Escribir sobre esos acontencimientos trajo paz a su vida en más de una forma. En 2013, uno de los soldados de la Waffen SS que había trabajado en la Caserna Dossin durante la guerra, leyó el libro de Gronowski y lo contactó para verlo.
“Era ya viejo y sentía que la muerte se le acercaba. Quería recibir mi perdón. Lo tomé entre mis brazos y lo perdoné. Murió poco después. Eso lo ayudó, supongo, pero me ayudó aún más a mí. El perdón. Sí, yo estaba muy triste y lloré mucho durante años, pero nunca guardé odio dentro de mí. Quería ser feliz, y por eso elegí perdonar”.
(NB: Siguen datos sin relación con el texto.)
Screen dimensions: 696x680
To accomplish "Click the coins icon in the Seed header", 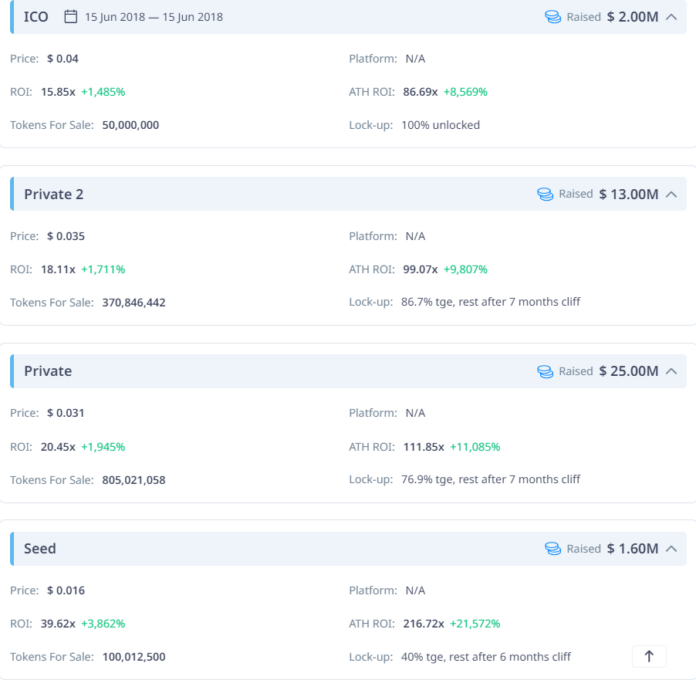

Antes de dejar su oficina, pregunta al periodista si desea escucharlo tocar algunas melodías de jazz, cualquier cosa. Su entusiasmo es el de un niño, contagioso. Se sienta frente al piano, los rayos de sol de la tarde entran en la habitación, iluminan la mitad de su rostro, sus manos. Imposible no pensar en las palabras que ha dicho a mitad de la conversación:
“El verdadero héroe de esta historia es mi madre. En su viaje final hacia la muerte en Auschwitz-Birkenau, ella me empujó hacia la vida. Eso era lo que más le importaba, ver a su hijo vivir. Esa fue mi madre”.